Saturday is the International Day of Women and Girls in Science. I wonder why there is such a day. Does it matter whether a scientist is a woman or a man? Does it matter whether a child studying science at school is a boy or a girl?
It shouldn’t matter. But when I searched Google Images for a drawing of a scientist, the first 26 scientists to come up were men. Most of them had a test tube in their hand and a look of evil genius on their face.

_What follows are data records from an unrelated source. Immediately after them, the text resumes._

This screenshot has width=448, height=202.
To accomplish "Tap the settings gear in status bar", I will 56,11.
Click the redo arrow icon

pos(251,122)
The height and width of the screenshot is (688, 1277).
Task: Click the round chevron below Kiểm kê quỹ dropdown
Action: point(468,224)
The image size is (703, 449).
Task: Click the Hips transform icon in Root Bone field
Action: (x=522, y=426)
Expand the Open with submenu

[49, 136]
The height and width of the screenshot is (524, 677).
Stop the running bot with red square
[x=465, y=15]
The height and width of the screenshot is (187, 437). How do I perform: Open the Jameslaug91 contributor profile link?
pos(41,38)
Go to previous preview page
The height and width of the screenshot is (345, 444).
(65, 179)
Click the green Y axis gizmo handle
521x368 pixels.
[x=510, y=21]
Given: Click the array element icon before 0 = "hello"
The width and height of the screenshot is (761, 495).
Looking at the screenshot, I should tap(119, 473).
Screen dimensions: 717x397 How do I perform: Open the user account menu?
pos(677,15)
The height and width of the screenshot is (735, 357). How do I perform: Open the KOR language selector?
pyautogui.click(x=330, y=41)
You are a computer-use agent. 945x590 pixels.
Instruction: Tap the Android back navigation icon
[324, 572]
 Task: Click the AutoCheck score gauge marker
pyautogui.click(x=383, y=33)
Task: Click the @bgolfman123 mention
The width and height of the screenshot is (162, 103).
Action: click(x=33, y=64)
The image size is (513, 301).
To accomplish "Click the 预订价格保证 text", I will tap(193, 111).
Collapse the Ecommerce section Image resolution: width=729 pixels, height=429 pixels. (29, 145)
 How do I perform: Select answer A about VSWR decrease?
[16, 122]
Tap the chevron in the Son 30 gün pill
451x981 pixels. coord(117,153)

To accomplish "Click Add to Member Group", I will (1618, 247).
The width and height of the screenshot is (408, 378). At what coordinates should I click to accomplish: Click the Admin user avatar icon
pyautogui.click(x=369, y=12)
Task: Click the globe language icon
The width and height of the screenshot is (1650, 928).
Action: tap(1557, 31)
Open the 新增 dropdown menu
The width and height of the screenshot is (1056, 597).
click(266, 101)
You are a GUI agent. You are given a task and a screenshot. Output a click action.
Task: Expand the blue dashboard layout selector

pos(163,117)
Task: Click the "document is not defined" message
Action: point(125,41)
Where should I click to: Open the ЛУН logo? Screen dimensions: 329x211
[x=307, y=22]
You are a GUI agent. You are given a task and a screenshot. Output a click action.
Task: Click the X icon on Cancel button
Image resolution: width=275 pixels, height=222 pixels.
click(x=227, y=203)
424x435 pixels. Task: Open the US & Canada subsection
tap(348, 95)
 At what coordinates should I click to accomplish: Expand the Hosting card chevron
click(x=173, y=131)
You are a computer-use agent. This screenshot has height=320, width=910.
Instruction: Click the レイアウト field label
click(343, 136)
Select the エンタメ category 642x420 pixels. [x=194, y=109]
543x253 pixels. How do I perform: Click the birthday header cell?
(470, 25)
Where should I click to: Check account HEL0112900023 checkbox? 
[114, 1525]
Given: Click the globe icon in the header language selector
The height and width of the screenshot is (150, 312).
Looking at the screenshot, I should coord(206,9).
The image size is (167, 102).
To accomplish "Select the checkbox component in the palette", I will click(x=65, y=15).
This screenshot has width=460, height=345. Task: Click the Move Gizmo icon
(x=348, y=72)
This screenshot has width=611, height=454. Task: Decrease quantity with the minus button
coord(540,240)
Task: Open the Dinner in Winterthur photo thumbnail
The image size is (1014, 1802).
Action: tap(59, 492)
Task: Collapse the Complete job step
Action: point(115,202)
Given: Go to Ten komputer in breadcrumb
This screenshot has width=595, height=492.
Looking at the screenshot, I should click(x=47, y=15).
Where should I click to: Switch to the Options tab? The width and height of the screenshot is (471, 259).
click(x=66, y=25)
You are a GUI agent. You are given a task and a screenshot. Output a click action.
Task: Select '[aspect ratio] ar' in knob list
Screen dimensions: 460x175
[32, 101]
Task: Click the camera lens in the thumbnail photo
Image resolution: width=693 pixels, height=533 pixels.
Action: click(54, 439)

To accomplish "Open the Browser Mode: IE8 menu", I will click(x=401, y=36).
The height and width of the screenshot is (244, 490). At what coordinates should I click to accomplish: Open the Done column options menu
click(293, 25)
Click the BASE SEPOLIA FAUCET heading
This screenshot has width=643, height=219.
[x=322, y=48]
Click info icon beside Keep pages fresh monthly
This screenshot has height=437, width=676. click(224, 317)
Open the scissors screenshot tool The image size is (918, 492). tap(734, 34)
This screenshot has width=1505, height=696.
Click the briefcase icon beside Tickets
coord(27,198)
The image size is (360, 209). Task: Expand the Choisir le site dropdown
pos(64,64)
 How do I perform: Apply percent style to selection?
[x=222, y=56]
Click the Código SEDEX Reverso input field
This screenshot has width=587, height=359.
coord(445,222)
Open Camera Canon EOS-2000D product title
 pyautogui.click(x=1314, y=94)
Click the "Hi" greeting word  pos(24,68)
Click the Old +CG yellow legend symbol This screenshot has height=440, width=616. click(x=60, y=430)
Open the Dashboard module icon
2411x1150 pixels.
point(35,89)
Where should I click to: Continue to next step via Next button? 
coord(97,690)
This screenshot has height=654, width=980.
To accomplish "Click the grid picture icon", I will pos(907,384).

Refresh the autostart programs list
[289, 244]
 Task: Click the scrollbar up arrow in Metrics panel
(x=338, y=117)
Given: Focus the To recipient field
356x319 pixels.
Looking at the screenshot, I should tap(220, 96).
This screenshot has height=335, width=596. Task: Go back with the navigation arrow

I am a scientist without a lab coat. I don’t have grey hair pointing in all directions, I wear glasses but only when driving, and I am not after world domination. I am also a female scientist, which is not unusual at all at Born in Bradford (BiB). But this is not the case everywhere.
Many women study sciences, but they are less likely to progress in their careers, and they are less likely to work full-time. Even in a workplace with more women than men, the head of the organisation is more likely to be a man. In sciences such as mathematics, physics, chemistry, informatics and engineering, men greatly outnumber women. Such differences between men and women are not necessarily bad. The problem is that some of these differences are not fair.
If female scientists work part-time because they would like to be at home with the children more, that does not seem to be unfair. But if women like to be at home with the children more because we teach girls from a young age that they should do the ‘caring’, and we teach boys that they should provide the income, that’s unfair.
If women enjoy the ‘softer sciences’, such as health sciences and psychology, more than the ‘harder sciences’, such as physics and chemistry, that does not seem unfair. But part of this is influenced by the way we raise children. If more girls played with LEGO, maybe they would be more likely to become an engineer or an architect. And if more boys were encouraged to play with dolls or look after their younger sister, maybe they would be more likely to become nurses or part-time scientists.
The suggestion that some sciences are softer, less scientific, or more feminine than others is not fair either. At BiB and BiBBS we investigate why some children and their families are healthier than others, and what we can do to improve children’s health. This is exactly what science does: learn about our lives and how the world works, test explanations, and use this to improve the future. A difference with other sciences is that we can’t use test tubes to test our ideas, and we can’t use a microscope to zoom in until we see nothing else but the thing we are interested in. We do science in the real world, with real children and their families. This means we have to understand their lives and the world they live in. For example, if we are interested in helping children with asthma, we cannot just look at the inflammation in their lungs. We also have to think about air pollution in the city, damp and mould in the house, the lifestyle of their parents and genetic factors, which are related to asthma. Understanding health and disease in the real world is difficult, and we could use more female and male scientists to help us.
Raising and educating boys and girls more equally means they will have a chance to learn about the same topics, develop the same skills, and have the confidence they need to be happy and successful in life, whether they decide to become scientists or not. And confidence matters for grown-ups too. For many of our Better Start Bradford projects, empowering parents and giving them confidence is very important. You can find out more at www.betterstartbradford.org.uk.
Enjoy the International Day of Women and Girls in Science this Saturday!